Em Pessoa ortónimo, a infância é entendida como um tempo mítico do bem, da felicidade e da inconsciência. Nela permanecem sempre vivos a família e os lugares, a segurança e o aconchego. A inconsciência de que todo esse bem é irrecuperável, alimenta a nostalgia pela infância, um tempo perdido que serve sobretudo para acentuar a negatividade do presente. Ao mesmo tempo que gostava de ter a infância das crianças que brincam, sente a saudade de uma ternura que lhe passou ao lado. A temática do regresso à infância associa-se igualmente ao tempo e à degradação.
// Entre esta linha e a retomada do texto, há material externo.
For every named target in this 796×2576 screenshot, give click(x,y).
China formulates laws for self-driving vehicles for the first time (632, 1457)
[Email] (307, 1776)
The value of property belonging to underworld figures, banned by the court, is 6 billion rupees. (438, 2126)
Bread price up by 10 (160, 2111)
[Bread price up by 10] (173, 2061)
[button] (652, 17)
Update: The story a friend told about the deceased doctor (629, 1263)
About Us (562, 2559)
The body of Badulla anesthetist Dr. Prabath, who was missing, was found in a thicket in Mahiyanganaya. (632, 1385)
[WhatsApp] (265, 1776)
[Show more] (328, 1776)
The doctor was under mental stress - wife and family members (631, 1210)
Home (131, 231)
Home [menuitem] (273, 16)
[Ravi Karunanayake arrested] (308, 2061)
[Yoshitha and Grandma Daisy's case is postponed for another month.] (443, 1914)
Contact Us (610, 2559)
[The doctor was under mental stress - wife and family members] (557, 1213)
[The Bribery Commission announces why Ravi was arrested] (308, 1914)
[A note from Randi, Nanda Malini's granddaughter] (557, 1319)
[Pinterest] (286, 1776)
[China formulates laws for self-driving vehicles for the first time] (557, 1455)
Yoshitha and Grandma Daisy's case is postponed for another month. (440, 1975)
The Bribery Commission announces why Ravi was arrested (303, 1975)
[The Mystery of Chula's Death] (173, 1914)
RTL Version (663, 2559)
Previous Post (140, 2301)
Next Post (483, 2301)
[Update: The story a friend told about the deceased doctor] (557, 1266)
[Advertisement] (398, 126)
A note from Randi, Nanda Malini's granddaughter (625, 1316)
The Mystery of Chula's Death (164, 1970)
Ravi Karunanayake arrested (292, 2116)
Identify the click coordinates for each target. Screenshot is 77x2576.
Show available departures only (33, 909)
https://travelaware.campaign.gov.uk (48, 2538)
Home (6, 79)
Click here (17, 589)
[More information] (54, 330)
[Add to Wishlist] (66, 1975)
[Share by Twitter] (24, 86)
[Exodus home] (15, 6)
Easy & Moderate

Em consequência da brevidade da vida e da passagem dos dias, Pessoa busca múltiplas emoções e abraça sonhos impossíveis, mas acaba “sem alegria nem aspirações”, inquieto, só e ansioso;
O passado pesa “como a realidade de nada” e o futuro “como a possibilidade de tudo”. O tempo é para Pessoa um factor de desagregação na medida em que tudo é breve e efémero; Procura superar a angústia existencial através da evocação da infância e de saudade desse tempo feliz. A infância representa-se como refúgio para combater a insatisfação com o presente e incapacidade de viver o presente em plenitude.
A nostalgia de um estado inocente em que o eu ainda não se tinha desdobrado em eu reflexivo está representada no símbolo da infância. A infância é a inconsciência, o sonho, a felicidade longínqua, uma idade perdida e remota que possivelmente nunca existiu a não ser como reminiscência.